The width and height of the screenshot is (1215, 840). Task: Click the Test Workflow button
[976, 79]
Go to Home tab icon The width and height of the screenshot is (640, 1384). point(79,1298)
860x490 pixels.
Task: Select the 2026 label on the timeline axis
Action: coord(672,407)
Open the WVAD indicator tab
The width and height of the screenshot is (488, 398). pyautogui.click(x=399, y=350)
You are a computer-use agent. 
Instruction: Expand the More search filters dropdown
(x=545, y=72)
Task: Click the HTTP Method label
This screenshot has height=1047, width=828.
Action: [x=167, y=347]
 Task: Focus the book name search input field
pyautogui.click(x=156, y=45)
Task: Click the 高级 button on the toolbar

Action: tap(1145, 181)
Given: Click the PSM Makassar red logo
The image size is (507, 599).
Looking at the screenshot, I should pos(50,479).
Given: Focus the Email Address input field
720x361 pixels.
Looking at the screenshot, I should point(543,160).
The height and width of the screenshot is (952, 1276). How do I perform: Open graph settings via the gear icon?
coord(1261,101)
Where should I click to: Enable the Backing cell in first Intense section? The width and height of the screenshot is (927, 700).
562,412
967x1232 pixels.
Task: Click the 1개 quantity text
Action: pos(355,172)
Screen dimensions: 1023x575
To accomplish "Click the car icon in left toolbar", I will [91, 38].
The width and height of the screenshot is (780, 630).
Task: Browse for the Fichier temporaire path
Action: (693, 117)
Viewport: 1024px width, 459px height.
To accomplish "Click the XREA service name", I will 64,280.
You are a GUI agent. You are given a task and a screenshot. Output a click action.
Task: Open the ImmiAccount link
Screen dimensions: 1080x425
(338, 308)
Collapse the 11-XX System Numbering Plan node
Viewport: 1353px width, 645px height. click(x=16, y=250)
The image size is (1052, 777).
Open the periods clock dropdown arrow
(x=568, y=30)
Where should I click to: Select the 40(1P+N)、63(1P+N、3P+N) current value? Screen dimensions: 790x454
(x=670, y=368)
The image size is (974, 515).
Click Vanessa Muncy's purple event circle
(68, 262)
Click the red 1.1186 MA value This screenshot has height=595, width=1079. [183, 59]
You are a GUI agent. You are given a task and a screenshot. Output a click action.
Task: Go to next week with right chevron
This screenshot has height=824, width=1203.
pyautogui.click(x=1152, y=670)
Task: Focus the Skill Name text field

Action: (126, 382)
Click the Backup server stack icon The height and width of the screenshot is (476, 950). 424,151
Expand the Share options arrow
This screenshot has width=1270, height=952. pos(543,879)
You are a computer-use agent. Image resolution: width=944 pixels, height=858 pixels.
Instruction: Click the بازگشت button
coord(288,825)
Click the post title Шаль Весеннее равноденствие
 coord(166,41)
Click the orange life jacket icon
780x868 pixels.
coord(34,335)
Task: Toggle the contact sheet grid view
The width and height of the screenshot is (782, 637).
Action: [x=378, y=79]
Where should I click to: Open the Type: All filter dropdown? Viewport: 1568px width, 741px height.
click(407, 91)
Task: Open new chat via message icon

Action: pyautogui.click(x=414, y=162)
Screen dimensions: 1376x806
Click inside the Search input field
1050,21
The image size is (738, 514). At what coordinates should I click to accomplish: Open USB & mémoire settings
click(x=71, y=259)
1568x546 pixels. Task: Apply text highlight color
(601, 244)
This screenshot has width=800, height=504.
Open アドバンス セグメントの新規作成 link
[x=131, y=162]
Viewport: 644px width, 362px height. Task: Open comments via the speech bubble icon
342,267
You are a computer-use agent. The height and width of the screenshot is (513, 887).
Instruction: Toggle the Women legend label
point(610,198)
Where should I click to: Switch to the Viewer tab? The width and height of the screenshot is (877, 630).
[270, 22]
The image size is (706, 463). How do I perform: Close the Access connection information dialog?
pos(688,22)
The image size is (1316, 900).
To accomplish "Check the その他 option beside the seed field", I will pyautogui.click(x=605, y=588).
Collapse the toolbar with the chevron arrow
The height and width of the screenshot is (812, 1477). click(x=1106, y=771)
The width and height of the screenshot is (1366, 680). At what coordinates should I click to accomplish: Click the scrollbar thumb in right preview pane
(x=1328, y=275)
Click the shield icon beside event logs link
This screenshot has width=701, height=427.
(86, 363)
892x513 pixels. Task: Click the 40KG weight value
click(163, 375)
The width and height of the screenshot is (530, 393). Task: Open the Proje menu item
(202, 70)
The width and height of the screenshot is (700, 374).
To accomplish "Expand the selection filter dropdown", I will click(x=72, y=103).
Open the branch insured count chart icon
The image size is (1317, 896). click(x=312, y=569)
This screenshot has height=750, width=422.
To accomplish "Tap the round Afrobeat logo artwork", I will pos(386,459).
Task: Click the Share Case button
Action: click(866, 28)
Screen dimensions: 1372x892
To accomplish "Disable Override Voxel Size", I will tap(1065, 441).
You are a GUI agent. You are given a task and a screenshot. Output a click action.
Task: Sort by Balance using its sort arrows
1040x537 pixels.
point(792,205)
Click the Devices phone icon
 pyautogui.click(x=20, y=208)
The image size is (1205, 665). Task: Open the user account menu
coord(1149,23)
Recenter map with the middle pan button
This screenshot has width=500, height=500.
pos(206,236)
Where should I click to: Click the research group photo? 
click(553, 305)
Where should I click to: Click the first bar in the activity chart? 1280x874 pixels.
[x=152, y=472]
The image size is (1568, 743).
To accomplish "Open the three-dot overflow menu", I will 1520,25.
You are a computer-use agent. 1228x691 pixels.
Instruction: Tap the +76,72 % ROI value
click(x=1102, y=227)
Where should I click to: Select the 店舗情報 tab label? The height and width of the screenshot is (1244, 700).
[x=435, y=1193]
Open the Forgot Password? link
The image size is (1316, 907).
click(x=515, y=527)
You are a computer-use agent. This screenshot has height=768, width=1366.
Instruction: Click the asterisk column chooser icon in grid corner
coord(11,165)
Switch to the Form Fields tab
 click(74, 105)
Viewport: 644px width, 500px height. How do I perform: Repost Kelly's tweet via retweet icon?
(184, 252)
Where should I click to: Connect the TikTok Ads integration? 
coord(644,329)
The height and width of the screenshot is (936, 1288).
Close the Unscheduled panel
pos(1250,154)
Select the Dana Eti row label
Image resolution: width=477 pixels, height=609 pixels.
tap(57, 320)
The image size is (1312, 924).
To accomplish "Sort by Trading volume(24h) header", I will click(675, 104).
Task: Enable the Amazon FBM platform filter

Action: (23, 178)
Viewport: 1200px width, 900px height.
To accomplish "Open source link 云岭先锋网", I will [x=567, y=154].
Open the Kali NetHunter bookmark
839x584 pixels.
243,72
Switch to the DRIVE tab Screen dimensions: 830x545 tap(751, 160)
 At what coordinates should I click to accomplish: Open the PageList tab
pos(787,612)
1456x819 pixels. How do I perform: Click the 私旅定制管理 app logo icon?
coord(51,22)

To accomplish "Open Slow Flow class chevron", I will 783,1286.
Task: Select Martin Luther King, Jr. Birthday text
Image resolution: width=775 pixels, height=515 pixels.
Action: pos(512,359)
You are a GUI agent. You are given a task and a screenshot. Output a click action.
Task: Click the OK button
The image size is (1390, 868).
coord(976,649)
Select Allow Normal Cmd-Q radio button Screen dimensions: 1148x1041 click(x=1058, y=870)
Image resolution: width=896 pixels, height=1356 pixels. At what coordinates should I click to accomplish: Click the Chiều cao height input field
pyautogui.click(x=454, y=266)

-=-=-=-=-

### The problem
Write out the records verbatim, from the line with "You are a computer-use agent. This" up to and including the line with "coord(644,329)".

### Result of this task
You are a computer-use agent. This screenshot has height=768, width=1366.
Instruction: Click the asterisk column chooser icon in grid corner
coord(11,165)
Switch to the Form Fields tab
 click(74, 105)
Viewport: 644px width, 500px height. How do I perform: Repost Kelly's tweet via retweet icon?
(184, 252)
Where should I click to: Connect the TikTok Ads integration? 
coord(644,329)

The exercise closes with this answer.